Exclusivo "A obra de Eça ou de Pessoa resulta de milhares de leituras e não só da escrita deles"

Inesperado. É o que se pode desde já afirmar do romance Baiôa sem data para morrer, do mais recente autor a chegar à "praia" da literatura: Rui Couceiro. Inesperado também porque sendo editor, pertence a uma classe profissional de onde desde sempre pouco se espera quando se substituem aos escritores que publicam. Inesperado ainda porque a primeira obra tem história e fôlego para atingir as 447 páginas e não desilude.
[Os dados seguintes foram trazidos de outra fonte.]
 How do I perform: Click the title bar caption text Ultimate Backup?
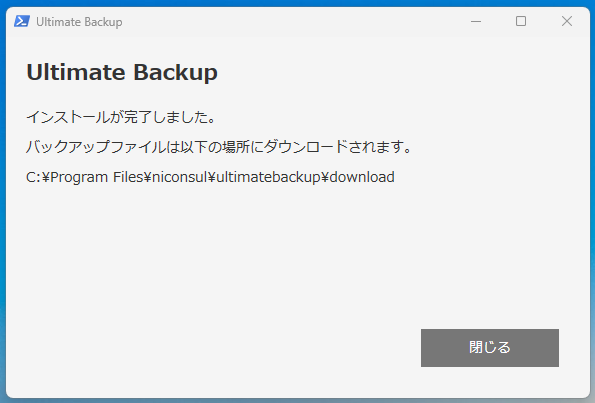[x=79, y=22]
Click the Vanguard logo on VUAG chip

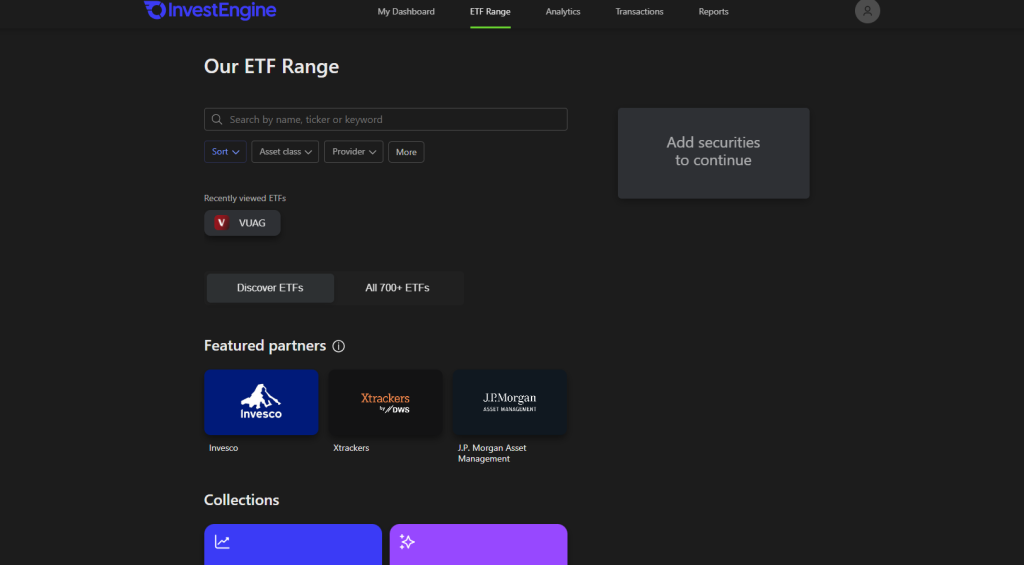point(222,223)
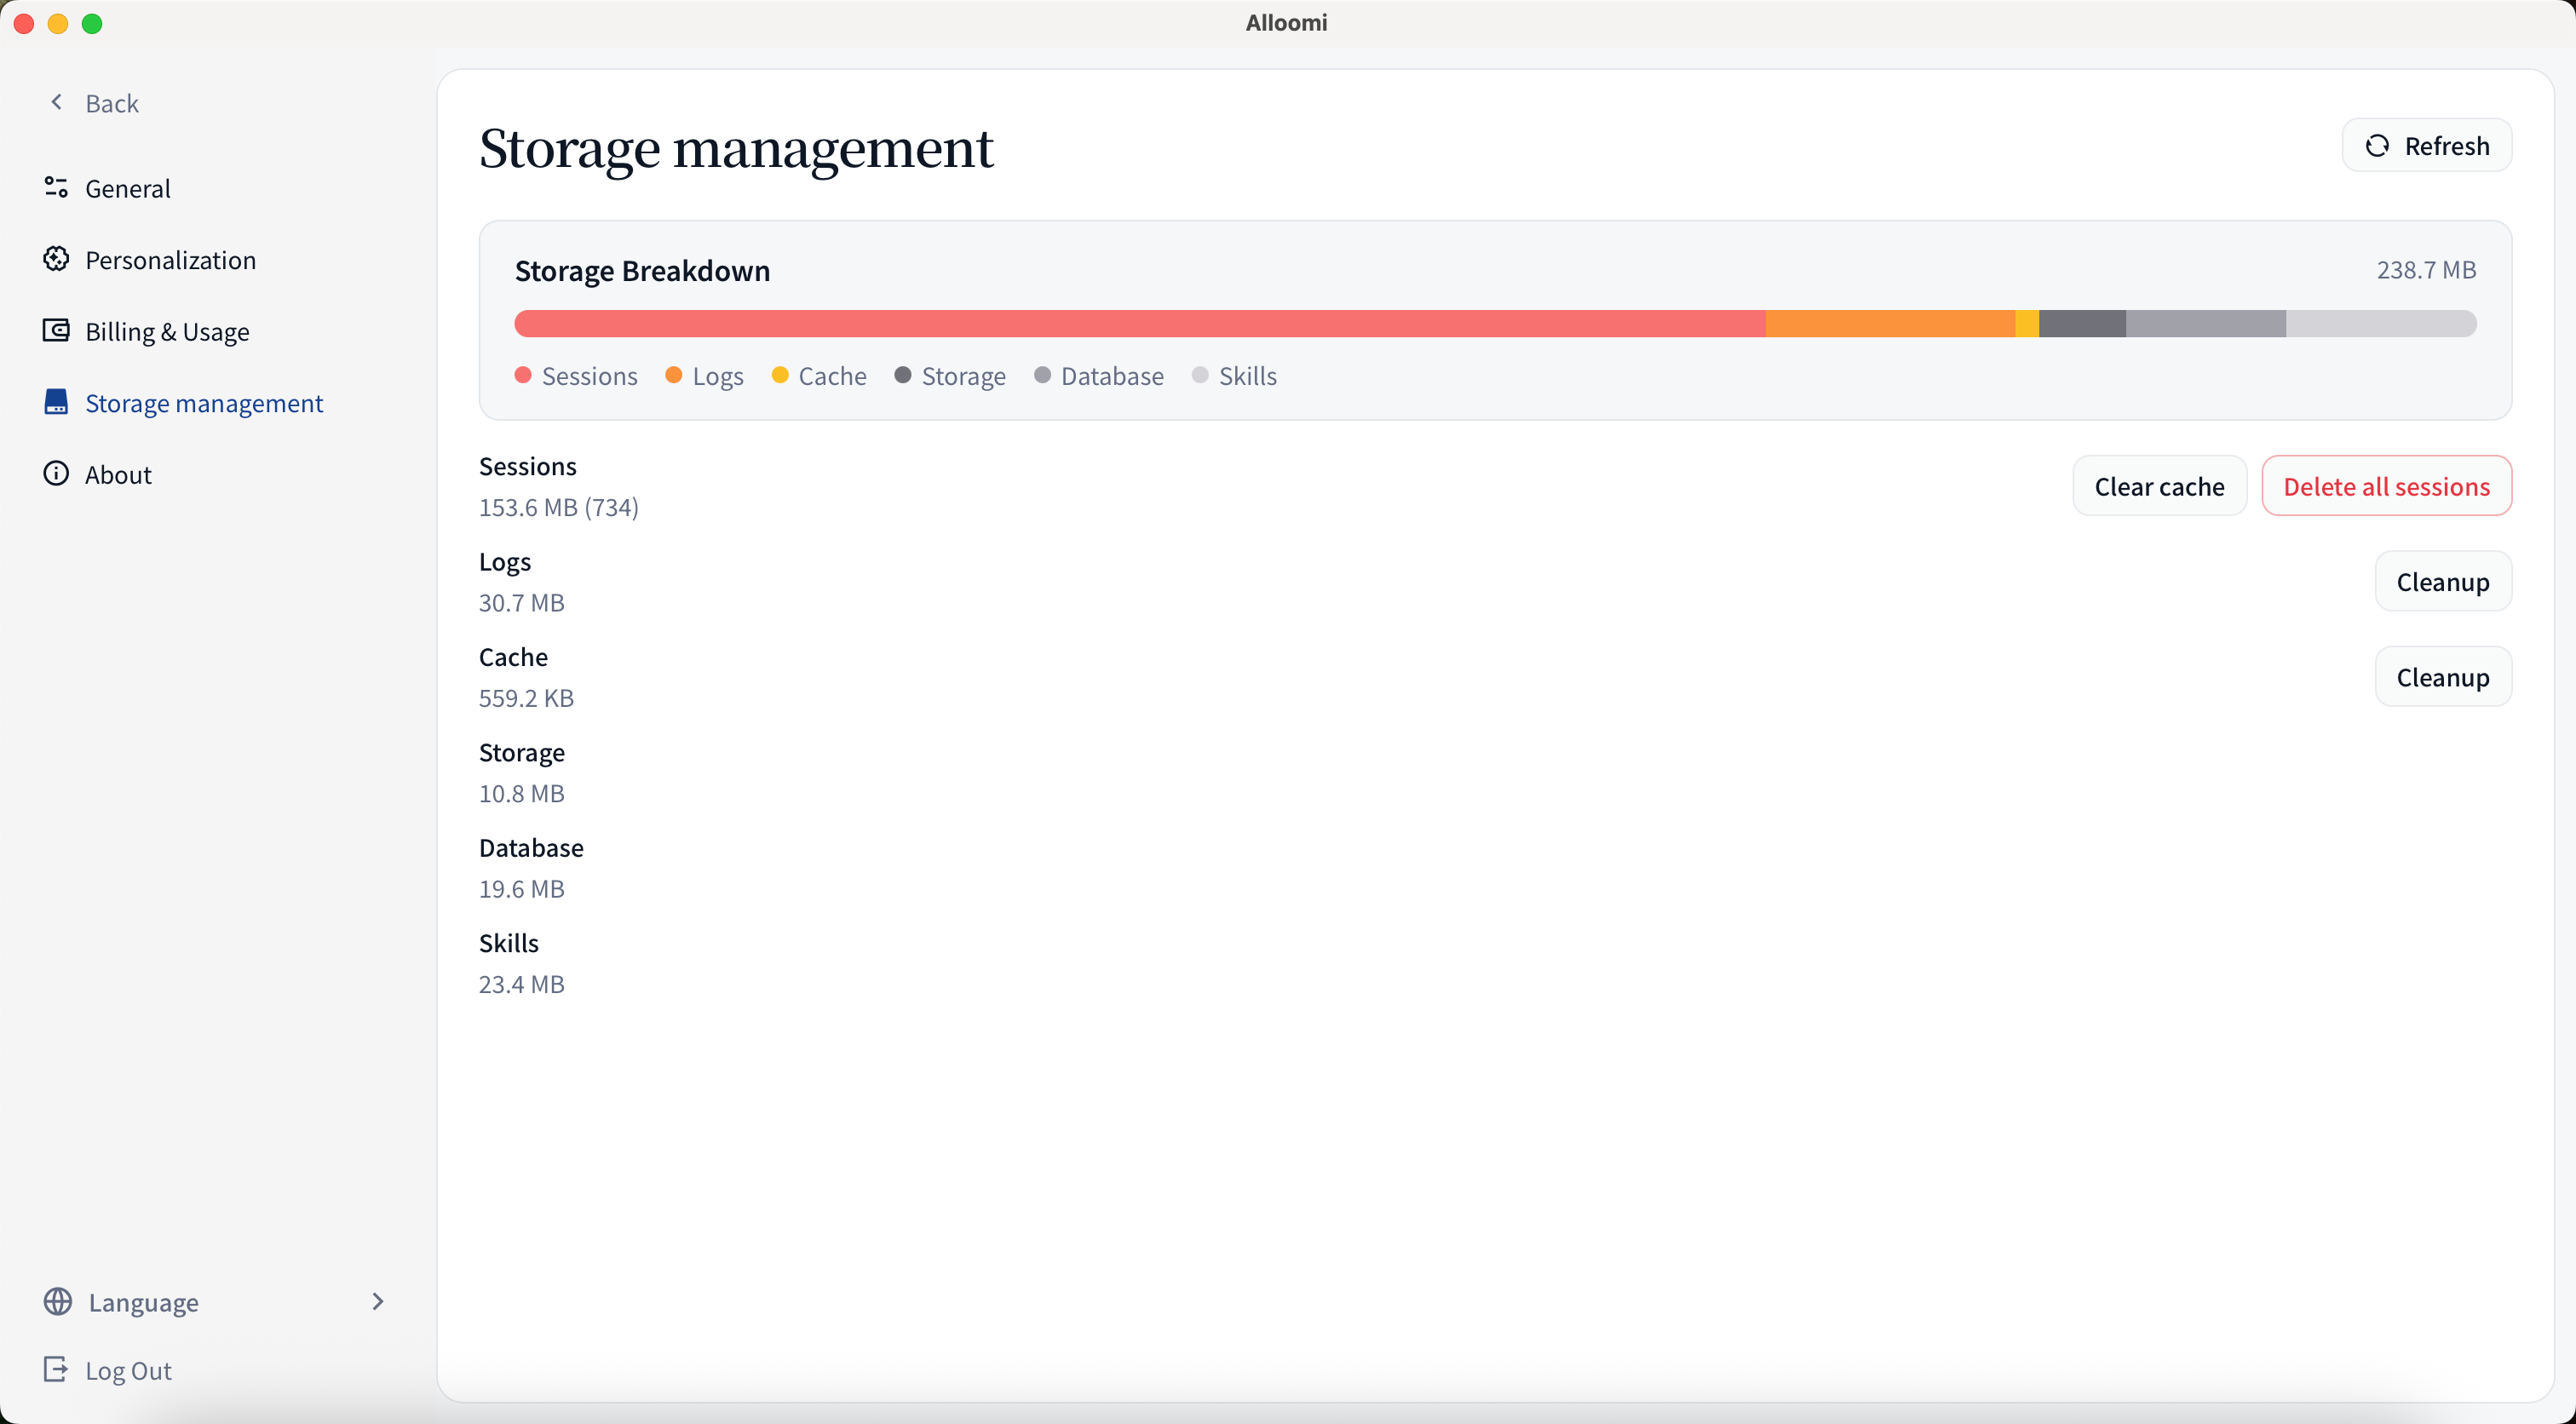The image size is (2576, 1424).
Task: Open the Personalization settings page
Action: [170, 260]

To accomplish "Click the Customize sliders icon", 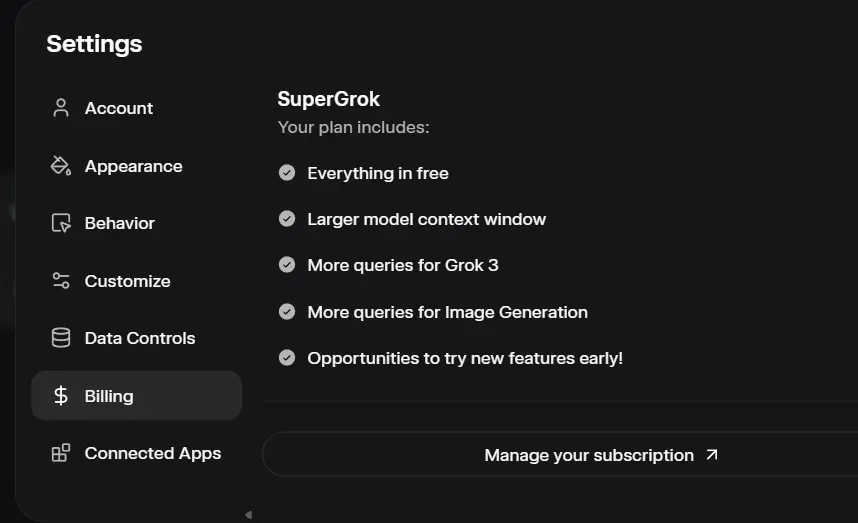I will click(x=61, y=281).
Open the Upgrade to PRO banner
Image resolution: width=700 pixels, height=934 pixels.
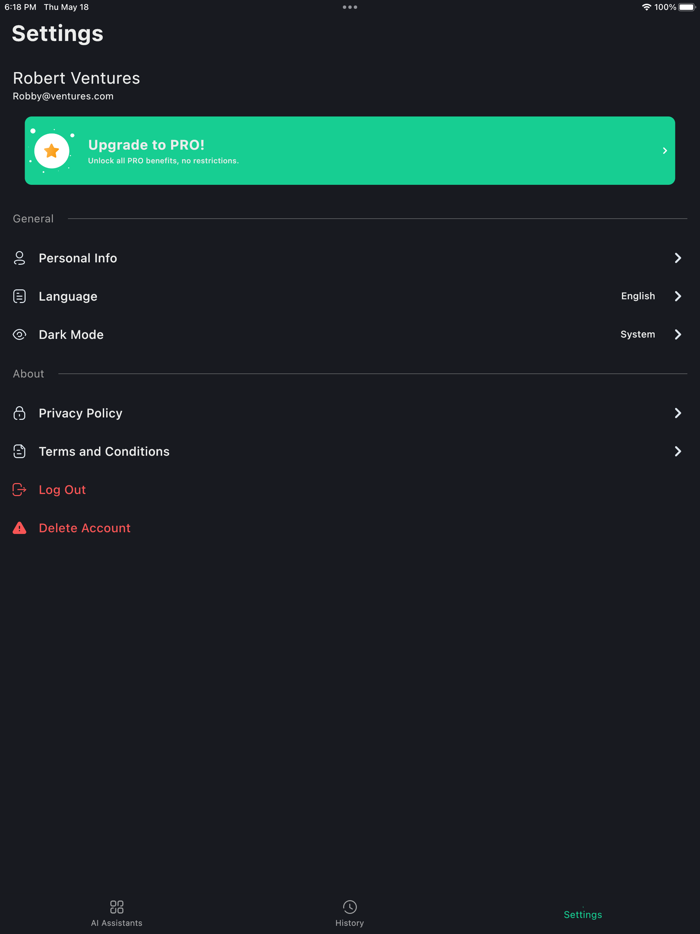[x=349, y=150]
Numa época em que a ficção perde leitores, Rui Couceiro (n.1984) apresenta o seu romance de estreia aos leitores. Baiôa sem data para morrer incorpora uma pulsão da atualidade logo de início em bastantes referências às tecnologias digitais, tema pouco habitual em romances que se levam a sério, onde o telemóvel é reduzido ao mínimo, bem como o googlar ou as redes sociais. O autor não evitou esta contemporaneidade e escolheu essa forma para desenhar a sociedade atual, aquela que está comprometida - e aposta - na desertificação do interior e no criar de um cemitério de vivos-mortos, com que pouco se importa.

O território do romance é o Alentejo mas poderia ser, diz o autor, Trás-os-Montes ou as Beiras, onde este retrato é cada vez mais a preto e branco e tornou desnecessária a cor devido à repulsa de outras identidades. O protagonista é o próprio narrador, jovem professor desiludido e que precisa de outra vida que não aquela em que está posto, socorrendo-se de um enorme conjunto de personagens secundárias que povoam a história. Baiôa destaca-se entre eles e torna-se o parceiro principal de uma narrativa em que, tal como o autor, é alguém que tem muito para pôr cá fora.